» **What is needed**
Return the rows below as a JSON list of strings, one string per line and no blank lines, starting from the first line and ending with, and including, the line that contains "[x=277, y=219]".
----------------------------------------
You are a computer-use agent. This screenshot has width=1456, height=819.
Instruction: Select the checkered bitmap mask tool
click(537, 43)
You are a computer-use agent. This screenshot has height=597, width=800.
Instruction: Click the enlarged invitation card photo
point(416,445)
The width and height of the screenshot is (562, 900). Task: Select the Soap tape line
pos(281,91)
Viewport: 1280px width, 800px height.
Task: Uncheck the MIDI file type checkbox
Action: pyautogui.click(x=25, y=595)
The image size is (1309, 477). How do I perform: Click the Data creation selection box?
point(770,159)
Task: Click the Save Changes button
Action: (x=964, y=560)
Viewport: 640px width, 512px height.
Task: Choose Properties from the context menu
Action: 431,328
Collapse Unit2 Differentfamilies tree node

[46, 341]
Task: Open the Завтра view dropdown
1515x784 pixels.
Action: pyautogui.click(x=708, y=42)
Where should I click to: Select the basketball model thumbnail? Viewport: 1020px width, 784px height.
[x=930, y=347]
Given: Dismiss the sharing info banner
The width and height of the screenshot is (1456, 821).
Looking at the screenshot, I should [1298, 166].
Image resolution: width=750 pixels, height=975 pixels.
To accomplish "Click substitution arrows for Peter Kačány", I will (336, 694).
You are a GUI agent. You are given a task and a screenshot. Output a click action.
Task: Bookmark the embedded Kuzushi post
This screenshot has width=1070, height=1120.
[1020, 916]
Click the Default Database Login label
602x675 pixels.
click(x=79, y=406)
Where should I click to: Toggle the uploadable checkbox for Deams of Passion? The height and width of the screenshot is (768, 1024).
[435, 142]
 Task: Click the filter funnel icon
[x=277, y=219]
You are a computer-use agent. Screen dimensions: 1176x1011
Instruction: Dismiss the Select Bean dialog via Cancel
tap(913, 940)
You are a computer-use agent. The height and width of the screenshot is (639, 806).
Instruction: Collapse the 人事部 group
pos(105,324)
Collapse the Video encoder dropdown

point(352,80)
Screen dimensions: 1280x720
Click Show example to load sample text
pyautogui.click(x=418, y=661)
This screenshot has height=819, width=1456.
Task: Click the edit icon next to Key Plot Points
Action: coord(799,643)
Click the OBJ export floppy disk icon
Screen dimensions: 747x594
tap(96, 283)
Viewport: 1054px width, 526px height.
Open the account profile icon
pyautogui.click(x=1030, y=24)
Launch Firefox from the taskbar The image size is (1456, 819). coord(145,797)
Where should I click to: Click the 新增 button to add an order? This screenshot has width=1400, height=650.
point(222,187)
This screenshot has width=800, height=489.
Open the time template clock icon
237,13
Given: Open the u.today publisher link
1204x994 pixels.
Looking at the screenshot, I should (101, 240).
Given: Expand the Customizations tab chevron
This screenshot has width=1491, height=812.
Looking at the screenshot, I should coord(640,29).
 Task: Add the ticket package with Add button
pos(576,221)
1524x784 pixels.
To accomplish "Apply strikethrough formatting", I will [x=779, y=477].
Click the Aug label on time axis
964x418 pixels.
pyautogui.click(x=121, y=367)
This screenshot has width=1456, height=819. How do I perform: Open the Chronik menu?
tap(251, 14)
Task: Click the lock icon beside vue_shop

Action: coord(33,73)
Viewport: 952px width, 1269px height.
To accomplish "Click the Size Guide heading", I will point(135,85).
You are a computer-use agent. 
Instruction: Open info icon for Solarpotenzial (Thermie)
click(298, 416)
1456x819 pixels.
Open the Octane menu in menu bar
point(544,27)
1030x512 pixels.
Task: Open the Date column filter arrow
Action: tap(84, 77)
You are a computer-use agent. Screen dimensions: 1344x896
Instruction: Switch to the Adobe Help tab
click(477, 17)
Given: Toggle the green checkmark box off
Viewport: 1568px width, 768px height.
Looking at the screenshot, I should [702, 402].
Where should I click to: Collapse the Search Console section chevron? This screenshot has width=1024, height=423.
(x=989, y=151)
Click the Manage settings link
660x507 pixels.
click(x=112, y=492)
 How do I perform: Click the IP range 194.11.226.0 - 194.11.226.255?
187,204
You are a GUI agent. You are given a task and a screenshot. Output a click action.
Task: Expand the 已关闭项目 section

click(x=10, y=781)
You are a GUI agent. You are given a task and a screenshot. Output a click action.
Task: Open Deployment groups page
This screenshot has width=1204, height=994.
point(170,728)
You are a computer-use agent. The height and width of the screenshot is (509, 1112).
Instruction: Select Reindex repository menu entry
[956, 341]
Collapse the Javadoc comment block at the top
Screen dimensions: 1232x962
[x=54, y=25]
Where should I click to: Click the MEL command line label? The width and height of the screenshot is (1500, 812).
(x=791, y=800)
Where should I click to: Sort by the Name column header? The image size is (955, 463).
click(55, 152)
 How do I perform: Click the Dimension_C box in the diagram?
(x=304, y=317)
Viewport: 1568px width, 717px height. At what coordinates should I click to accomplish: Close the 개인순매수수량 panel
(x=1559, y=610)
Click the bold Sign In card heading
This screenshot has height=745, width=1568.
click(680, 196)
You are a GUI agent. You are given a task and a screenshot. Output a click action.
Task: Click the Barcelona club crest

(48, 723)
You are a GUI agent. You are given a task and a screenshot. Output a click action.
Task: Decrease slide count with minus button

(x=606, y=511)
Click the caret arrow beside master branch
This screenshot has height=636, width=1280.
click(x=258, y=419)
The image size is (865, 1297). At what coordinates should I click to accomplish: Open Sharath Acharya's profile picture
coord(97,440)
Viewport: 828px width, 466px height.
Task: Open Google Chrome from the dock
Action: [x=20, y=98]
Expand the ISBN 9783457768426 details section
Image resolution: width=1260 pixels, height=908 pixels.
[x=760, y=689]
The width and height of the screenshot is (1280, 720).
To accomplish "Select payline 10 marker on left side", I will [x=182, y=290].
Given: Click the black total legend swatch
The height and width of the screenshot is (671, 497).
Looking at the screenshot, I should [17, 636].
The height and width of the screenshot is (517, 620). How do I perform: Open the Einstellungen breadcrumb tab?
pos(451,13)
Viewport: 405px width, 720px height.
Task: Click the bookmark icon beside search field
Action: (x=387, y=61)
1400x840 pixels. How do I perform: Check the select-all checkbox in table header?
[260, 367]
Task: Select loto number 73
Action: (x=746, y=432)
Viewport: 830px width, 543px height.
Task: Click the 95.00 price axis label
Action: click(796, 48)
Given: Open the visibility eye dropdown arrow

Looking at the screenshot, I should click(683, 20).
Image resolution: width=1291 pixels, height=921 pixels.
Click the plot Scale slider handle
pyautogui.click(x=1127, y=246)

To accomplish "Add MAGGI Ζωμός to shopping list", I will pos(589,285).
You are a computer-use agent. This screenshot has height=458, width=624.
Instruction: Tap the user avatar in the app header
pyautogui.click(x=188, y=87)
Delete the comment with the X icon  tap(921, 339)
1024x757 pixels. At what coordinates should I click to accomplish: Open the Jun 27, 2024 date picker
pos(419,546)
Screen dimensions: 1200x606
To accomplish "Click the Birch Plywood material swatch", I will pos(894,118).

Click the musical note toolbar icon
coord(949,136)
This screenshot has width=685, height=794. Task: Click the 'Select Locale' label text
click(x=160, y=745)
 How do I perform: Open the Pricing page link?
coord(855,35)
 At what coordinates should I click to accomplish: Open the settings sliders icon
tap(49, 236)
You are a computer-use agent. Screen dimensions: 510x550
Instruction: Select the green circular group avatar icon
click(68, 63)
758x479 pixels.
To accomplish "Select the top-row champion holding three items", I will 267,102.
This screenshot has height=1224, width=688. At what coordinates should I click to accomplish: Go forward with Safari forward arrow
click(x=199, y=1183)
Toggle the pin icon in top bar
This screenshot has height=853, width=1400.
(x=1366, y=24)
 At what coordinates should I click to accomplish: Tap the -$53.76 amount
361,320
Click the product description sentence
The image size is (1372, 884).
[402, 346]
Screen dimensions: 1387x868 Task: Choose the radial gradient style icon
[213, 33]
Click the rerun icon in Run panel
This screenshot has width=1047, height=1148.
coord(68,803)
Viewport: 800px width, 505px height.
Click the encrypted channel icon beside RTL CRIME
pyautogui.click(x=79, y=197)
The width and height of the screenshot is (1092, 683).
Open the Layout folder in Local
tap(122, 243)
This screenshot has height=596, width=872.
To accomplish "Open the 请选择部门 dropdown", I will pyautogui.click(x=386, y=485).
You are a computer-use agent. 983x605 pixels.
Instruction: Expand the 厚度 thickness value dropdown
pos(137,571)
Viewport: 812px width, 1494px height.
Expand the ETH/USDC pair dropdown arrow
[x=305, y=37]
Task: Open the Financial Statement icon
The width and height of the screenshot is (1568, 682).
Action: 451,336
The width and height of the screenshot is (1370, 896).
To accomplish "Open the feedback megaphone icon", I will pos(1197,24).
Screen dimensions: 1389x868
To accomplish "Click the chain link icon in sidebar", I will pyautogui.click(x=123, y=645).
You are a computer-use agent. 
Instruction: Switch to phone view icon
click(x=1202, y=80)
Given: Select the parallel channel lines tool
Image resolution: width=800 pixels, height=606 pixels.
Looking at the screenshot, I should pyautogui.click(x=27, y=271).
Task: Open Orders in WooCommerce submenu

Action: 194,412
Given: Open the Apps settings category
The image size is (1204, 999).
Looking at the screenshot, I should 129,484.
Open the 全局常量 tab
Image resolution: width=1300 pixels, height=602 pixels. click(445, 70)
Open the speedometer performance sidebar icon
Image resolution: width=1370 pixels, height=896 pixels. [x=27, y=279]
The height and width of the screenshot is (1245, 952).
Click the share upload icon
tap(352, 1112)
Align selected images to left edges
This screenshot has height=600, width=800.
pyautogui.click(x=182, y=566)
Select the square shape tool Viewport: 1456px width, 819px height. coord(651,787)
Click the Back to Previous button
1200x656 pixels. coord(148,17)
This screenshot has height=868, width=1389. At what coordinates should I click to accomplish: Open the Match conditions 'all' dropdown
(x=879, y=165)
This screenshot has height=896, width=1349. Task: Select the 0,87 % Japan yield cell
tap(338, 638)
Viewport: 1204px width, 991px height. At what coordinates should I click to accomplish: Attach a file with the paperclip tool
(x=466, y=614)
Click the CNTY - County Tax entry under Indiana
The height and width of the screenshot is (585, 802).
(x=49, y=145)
----------------------------------------
» **The answer**
[
  "You are a computer-use agent. This screenshot has width=1456, height=819.",
  "Instruction: Select the checkered bitmap mask tool",
  "click(537, 43)",
  "You are a computer-use agent. This screenshot has height=597, width=800.",
  "Instruction: Click the enlarged invitation card photo",
  "point(416,445)",
  "The width and height of the screenshot is (562, 900). Task: Select the Soap tape line",
  "pos(281,91)",
  "Viewport: 1280px width, 800px height.",
  "Task: Uncheck the MIDI file type checkbox",
  "Action: pyautogui.click(x=25, y=595)",
  "The image size is (1309, 477). How do I perform: Click the Data creation selection box?",
  "point(770,159)",
  "Task: Click the Save Changes button",
  "Action: (x=964, y=560)",
  "Viewport: 640px width, 512px height.",
  "Task: Choose Properties from the context menu",
  "Action: 431,328",
  "Collapse Unit2 Differentfamilies tree node",
  "[46, 341]",
  "Task: Open the Завтра view dropdown",
  "1515x784 pixels.",
  "Action: pyautogui.click(x=708, y=42)",
  "Where should I click to: Select the basketball model thumbnail? Viewport: 1020px width, 784px height.",
  "[x=930, y=347]",
  "Given: Dismiss the sharing info banner",
  "The width and height of the screenshot is (1456, 821).",
  "Looking at the screenshot, I should [1298, 166].",
  "Image resolution: width=750 pixels, height=975 pixels.",
  "To accomplish \"Click substitution arrows for Peter Kačány\", I will (336, 694).",
  "You are a GUI agent. You are given a task and a screenshot. Output a click action.",
  "Task: Bookmark the embedded Kuzushi post",
  "This screenshot has width=1070, height=1120.",
  "[1020, 916]",
  "Click the Default Database Login label",
  "602x675 pixels.",
  "click(x=79, y=406)",
  "Where should I click to: Toggle the uploadable checkbox for Deams of Passion? The height and width of the screenshot is (768, 1024).",
  "[435, 142]",
  " Task: Click the filter funnel icon",
  "[x=277, y=219]"
]